The Italian political outlook remains too cloudy for investors.

The yield spread on Italian 10-year debt over German bunds has risen faster than elsewhere in the peripheral euro area to 170 basis points, the highest since Dec. 5, the day after the rejection of former Premier Matteo Renzi’s reforms in a referendum. Italy’s Constitutional Court yesterday struck down parts of the country’s existing election law for the lower house, including a provision for a run-off vote, saying it should be held in just one round.

While that makes the prospect for the anti-establishment Five Star Movement gaining power less probable, the ruling doesn’t eliminate the risk of a potential political deadlock in the country, if elections were held, giving investors a reason to sell Italian government bonds. Their yield spread over Spanish bonds rose to the highest since 2012.

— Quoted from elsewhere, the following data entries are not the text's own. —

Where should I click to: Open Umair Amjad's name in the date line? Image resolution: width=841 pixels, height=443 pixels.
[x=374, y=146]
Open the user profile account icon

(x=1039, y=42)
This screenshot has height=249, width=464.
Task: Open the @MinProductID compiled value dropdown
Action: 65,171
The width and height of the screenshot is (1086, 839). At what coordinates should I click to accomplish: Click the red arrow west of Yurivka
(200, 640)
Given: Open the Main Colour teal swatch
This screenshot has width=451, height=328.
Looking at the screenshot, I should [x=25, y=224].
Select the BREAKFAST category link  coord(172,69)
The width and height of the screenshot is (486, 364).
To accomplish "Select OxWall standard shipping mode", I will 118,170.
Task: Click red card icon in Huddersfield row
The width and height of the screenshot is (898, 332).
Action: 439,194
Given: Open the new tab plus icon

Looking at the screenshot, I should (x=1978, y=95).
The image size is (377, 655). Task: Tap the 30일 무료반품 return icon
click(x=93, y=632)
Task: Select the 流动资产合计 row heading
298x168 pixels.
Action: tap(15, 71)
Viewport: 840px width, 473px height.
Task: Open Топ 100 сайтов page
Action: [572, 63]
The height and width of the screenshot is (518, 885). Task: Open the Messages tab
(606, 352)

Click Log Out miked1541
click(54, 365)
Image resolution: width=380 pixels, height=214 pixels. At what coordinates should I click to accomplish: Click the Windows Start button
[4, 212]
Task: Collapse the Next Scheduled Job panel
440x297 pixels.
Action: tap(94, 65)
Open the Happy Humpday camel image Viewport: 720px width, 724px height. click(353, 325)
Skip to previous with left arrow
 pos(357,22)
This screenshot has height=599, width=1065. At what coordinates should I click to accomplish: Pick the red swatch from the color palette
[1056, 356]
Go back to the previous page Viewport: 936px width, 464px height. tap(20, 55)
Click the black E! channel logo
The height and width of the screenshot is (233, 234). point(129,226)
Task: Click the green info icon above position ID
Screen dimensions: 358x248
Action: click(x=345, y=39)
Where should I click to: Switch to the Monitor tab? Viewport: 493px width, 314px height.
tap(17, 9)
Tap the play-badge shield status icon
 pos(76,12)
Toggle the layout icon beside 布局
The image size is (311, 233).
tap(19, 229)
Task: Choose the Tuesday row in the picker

Below is a compilation of recent analyst comments on the potential market implications of the decision.

Analyst Views

  • Aberdeen Asset Management Plc is short BTPs. “We see early elections as being a risk. Although both the Democratic Party and Five Star are only polling around 30 percent and therefore wouldn’t reach the majority threshold, this decision increases the chances of further political instability. The best-case scenario for Italian politics is a return to a deadlock and no reforms or major policies are able to be passed. This would leave the economy very much open to negative shocks and further structural deterioration,” money manager James Athey said in e-mailed comments.
  • Royal Bank of Scotland Group Plc remains cautious on BTPs given the heavy supply and the uncertainty regarding potential 2017 elections, according to a note to clients. 
  • Old Mutual Global Investors is short BTPs, portfolio manager Nicholas Wall said in e-mailed comments; Italy is still not competitive as labor costs haven’t dropped, the banks’ balance sheets remain weak and given the reasonable chance of elections this year with little appetite for structural reforms.
  • Pioneer favors buying BTPs over Bunds and sees any weakness as a buying opportunity. With yesterday’s ruling, the chances of the Five Star Movement gaining the majority in an election have receded, according to Cosimo Marasciulo, its Dublin-based head of government bonds.
  • Barclays Plc said that the Constitutional Court ruling makes snap elections in the second quarter, which is the current baseline at the bank, more likely. Still, early elections should be considered a positive development as it would help to jump-start the reforms agenda, economist Fabio Fois said. Moreover, the decision to abandon the second ballot-run-off system reduces the likelihood that anti-establishment parties may be able to win an outright majority in one of the two Chambers, according to the bank.
  • Deutsche Bank AG sees the constitutional court decision as mixed in terms of market reaction. “On one hand, the short term chances of a populist/euro-skeptic Five Star Movement’s victory would have been boosted under a two-round system. Conversely, the risk of early elections under a system that would likely result in political deadlock is a negative,” economists including Marco Stringa wrote in a note to clients.
  • Banca IMI expects the political parties in the country to try to reform the electoral system on their own; reform needs an agreement between Renzi’s PD and Silvio Berlusconi’s Forza Italia and at the moment the positions are different.